One of the most knotty challenges in cyberlaw is dealing with complex jurisdictional issues. Jurisdiction deals with whether a particular court has the power to hear a case. For example, lets say you bought a hundred computers for use in your Florida business on eBay from a seller in California. It turns out the seller made gross misrepresentations with respect to the condition of the machines. You want to sue them in state court in Florida. The first question you should ask your attorney is “can the Florida court get jurisdiction?” The answer depends on (among other things) the “nature and quality” of the contacts that the seller has had with the state of Florida. For example, one factor might be whether the seller, in addition to selling on eBay, has a website that “reaches out” and solicits business in Florida; or whether said website allows the formation of contracts online with Florida residents; or whether the seller has salespeople in Florida, or a host of other considerations (e.g. whether the seller has sold thousands of computers to Florida residents on eBay). The jurisdictional challenges may differ depending on whether you bring suit in state or federal court, and also across states and federal circuits. The Internet clearly has facilitated doing business nationally, but it has also, without question, increased the jurisdictional complexity with respect to bringing a cause of action across state (and national) borders.
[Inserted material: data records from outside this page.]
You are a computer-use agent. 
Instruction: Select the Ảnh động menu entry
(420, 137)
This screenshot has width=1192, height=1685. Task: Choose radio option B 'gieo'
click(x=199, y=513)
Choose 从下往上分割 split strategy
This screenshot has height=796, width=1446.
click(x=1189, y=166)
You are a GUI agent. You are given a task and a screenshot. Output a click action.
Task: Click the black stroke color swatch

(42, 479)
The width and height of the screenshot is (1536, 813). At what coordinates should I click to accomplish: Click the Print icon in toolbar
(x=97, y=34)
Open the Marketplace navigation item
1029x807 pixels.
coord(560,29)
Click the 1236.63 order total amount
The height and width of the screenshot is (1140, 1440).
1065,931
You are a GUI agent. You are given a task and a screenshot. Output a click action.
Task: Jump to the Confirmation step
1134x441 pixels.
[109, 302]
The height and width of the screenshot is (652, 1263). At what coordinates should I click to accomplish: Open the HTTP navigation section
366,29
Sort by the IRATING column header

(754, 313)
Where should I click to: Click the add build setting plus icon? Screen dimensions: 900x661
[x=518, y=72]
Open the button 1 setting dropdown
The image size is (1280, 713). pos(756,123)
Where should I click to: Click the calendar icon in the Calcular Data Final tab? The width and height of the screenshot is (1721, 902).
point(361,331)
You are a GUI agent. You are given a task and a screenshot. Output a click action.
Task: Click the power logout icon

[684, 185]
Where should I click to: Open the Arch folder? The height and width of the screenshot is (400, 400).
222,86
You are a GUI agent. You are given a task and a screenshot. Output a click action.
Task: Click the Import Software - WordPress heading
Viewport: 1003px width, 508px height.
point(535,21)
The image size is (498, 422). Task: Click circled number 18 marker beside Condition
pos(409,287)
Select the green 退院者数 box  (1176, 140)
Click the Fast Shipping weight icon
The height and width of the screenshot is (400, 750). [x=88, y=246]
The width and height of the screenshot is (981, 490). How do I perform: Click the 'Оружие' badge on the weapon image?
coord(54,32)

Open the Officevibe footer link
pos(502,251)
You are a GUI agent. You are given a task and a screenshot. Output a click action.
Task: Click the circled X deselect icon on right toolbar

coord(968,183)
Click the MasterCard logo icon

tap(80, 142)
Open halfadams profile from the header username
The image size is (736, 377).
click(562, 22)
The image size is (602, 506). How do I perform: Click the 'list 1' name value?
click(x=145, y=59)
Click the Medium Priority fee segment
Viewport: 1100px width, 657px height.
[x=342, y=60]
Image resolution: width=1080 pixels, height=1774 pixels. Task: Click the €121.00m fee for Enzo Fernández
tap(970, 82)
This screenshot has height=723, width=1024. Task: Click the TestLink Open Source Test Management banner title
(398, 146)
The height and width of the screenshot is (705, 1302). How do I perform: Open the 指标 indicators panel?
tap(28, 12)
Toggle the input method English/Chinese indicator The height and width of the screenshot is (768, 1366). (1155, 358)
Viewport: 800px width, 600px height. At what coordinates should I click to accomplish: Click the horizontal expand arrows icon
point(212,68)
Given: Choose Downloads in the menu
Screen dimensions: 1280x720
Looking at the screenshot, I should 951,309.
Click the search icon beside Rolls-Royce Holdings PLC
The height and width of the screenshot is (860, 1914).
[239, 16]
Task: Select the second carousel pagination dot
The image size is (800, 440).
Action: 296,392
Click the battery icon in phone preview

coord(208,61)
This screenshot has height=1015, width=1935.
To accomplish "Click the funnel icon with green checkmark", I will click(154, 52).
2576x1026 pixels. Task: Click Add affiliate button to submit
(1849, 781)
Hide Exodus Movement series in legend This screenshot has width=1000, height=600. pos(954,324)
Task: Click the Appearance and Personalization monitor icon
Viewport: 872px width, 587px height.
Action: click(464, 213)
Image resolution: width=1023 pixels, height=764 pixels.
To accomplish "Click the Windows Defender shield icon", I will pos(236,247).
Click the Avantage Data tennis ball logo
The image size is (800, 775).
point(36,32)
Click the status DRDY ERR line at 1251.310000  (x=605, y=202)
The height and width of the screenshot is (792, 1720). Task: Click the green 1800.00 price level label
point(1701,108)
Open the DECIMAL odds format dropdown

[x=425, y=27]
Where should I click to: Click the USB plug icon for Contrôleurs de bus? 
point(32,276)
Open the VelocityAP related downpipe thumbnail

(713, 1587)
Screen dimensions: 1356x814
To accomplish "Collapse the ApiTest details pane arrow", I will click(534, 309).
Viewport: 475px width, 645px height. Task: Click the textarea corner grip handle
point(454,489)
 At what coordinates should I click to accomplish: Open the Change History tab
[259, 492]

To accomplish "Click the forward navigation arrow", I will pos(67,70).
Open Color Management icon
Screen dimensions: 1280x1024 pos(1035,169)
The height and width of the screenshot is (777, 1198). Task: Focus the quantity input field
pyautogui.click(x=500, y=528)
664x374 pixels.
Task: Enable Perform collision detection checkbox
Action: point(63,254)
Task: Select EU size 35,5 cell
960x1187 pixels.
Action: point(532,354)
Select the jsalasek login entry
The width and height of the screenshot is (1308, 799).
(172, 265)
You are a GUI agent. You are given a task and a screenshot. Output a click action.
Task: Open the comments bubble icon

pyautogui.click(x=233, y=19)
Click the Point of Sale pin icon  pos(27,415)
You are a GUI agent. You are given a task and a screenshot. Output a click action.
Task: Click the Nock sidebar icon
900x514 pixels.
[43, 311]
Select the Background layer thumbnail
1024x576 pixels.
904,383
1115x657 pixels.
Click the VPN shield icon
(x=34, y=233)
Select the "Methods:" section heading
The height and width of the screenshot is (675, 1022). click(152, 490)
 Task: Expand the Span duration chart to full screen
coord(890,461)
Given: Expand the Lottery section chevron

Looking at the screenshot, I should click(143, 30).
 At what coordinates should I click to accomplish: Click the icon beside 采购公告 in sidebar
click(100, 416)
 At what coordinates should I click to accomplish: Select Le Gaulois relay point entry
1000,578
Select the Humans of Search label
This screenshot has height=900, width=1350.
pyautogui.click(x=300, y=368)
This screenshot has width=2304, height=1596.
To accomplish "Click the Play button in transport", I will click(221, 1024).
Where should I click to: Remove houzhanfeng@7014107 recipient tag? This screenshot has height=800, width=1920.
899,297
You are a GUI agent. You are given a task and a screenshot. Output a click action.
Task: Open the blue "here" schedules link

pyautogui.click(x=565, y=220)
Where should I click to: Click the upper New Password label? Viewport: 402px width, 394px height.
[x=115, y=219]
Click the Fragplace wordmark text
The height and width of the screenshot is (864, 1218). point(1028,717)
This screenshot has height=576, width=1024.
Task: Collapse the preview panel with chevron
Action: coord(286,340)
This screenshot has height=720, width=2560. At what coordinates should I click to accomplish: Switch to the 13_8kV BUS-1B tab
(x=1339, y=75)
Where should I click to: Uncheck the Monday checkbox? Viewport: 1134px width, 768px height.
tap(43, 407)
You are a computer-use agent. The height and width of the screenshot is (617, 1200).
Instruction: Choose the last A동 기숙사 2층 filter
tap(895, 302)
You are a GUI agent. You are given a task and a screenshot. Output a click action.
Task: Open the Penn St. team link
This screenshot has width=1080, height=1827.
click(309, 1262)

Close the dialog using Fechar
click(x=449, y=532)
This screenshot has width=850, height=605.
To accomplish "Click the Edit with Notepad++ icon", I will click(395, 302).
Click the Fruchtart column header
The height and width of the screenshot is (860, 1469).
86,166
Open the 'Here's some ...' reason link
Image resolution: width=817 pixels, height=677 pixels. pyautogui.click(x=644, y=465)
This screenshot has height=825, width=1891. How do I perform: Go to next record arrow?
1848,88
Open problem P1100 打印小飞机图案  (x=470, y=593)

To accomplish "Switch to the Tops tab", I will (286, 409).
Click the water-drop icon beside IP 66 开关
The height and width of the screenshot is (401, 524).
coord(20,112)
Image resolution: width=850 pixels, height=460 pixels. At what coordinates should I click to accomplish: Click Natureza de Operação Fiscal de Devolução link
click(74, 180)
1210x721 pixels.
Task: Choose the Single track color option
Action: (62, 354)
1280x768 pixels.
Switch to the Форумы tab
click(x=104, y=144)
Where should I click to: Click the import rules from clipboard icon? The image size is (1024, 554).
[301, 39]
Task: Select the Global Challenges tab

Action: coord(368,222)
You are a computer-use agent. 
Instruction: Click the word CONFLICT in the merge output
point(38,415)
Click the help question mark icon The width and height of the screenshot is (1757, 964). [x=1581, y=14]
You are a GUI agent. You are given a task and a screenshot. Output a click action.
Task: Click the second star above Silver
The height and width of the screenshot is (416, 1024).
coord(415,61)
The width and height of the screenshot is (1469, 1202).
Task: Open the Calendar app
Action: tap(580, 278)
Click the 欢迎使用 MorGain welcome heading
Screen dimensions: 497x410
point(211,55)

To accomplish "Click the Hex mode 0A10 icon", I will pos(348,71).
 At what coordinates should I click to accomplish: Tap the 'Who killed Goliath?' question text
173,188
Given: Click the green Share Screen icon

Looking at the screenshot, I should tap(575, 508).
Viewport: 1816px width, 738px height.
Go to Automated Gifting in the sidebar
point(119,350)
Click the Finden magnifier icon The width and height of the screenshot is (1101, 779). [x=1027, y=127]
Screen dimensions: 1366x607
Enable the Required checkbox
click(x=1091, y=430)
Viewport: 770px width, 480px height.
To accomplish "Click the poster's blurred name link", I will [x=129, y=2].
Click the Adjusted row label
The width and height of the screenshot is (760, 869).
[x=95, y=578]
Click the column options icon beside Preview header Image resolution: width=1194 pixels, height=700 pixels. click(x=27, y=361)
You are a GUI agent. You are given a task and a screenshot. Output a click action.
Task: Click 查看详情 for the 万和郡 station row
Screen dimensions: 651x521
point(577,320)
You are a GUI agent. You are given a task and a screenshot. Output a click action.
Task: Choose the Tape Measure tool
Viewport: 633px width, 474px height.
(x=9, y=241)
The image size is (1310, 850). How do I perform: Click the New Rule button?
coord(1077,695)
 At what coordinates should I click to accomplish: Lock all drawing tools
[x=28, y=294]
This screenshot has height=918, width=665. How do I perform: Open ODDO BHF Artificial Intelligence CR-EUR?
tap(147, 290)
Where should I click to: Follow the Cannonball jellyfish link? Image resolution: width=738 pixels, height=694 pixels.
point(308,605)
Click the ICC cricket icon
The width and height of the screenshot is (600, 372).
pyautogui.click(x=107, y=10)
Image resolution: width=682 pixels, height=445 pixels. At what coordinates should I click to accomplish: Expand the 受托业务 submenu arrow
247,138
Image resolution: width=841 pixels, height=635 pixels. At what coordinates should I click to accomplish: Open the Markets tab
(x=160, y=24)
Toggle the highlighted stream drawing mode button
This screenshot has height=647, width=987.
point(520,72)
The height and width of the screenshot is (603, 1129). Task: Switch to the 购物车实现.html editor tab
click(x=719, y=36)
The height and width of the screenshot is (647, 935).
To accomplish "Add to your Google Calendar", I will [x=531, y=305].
The United States Supreme Court established in International Shoe Co. v. Washington that sufficient dealings or affiliations with the forum jurisdiction make it reasonable to require a defendant to defend a lawsuit in that forum under a theory of “Minimum Contacts” when the suit does not offend “traditional notions of fair play and substantial justice.” One leading approach to dealing with personal jurisdiction that implicates a website is known as the Zippo sliding scale test (i.e as defined in Zippo Mfg. Co. v. Zippo Dot Com, Inc.). The Zippo sliding scale test contains three parts: business transaction websites, passive websites, and interactive websites. Many circuits have adopted Zippo. Zippo is not a new doctrine, but rather International Shoe as applied to the Internet.
The bottom line with respect to jurisdiction (and other cyberlaw issues) is that courts often find ways to apply "settled law" to the new technological context. Zippo does not mean that anyone with a website can be sued in any jurisdiction. However, if the Constitutional standard is met, a plaintiff may be able to get the necessary jurisdiction.